Ausstellung im Musée du Quai Branly: Picasso und Afrika

Außereuropäische Masken, Statuen und Fetische faszinierten Picasso und beeinflussten sein künstlerisches Schaffen maßgeblich. Eine Pariser Ausstellung begibt sich auf Spurensuche in seinem Werk.

1907 ging der junge Pablo Picasso (1881–1973) erstmals ins Pariser Musée du Trocadéro, wo die zur Weltausstellung von 1878 herangeschafften Objekte aus Afrika und Ozeanien mehr lagerten denn ausgestellt waren. Der Besuch bedeutete eine Wende in seinem Leben. Noch Jahrzehnte später entsann er sich des Schreckens, der ihm in den verstaubten Sälen des Museums widerfahren war.
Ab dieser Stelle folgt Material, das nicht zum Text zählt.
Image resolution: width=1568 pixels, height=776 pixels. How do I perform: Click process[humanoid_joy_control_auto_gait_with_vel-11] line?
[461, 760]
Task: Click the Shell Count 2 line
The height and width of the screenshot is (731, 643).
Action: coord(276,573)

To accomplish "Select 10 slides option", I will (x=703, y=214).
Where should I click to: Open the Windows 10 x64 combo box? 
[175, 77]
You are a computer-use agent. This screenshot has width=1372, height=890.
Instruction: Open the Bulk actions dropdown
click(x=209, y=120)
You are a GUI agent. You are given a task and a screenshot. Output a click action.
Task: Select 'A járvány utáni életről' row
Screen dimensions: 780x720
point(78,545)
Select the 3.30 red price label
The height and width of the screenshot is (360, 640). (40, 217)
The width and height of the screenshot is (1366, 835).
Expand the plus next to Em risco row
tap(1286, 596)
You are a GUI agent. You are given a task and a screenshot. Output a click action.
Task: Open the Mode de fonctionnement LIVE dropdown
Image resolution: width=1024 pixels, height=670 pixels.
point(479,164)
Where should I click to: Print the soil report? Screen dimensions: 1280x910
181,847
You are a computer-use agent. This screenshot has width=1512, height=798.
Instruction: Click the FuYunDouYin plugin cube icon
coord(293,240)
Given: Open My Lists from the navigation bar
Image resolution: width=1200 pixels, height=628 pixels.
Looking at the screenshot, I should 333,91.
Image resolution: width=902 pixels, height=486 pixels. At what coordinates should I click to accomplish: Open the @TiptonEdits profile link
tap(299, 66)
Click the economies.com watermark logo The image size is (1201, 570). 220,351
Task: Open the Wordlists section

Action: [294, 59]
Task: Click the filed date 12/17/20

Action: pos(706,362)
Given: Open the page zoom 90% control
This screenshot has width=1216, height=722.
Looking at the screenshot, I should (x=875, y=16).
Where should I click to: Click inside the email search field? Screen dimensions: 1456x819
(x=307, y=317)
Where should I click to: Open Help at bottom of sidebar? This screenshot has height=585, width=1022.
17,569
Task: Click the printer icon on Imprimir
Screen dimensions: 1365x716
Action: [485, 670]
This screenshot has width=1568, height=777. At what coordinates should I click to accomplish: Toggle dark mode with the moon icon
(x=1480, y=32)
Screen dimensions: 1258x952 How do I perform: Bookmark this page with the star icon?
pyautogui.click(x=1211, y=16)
„Als ich mich das erste Mal ins Trocadero-Museum begab, packte mich ein Geruch von Moder und Verwahrlosung an der Gurgel. Ich war so fertig, dass ich sofort gehen wollte. Aber ich zwang mich zu bleiben und diese Masken zu untersuchen, alle diese Objekte, die Menschen in heiliger, magischer Absicht angefertigt hatten, damit sie ihnen als Vermittler zwischen ihnen selbst und den unbekannten, feindlichen Kräften dienen, die sie umgaben, in dem Bestreben, ihre Furcht zu überwinden, indem sie ihnen Farbe und Form gaben …“ Das ist, Jahre später formuliert, eher das Ergebnis längeren Nachdenkens als des spontanen Eindrucks, aber es ist erhellend. Denn Picasso betont gerade nicht die Ästhetik der außereuropäischen Objekte, sondern ihre magische Dimension.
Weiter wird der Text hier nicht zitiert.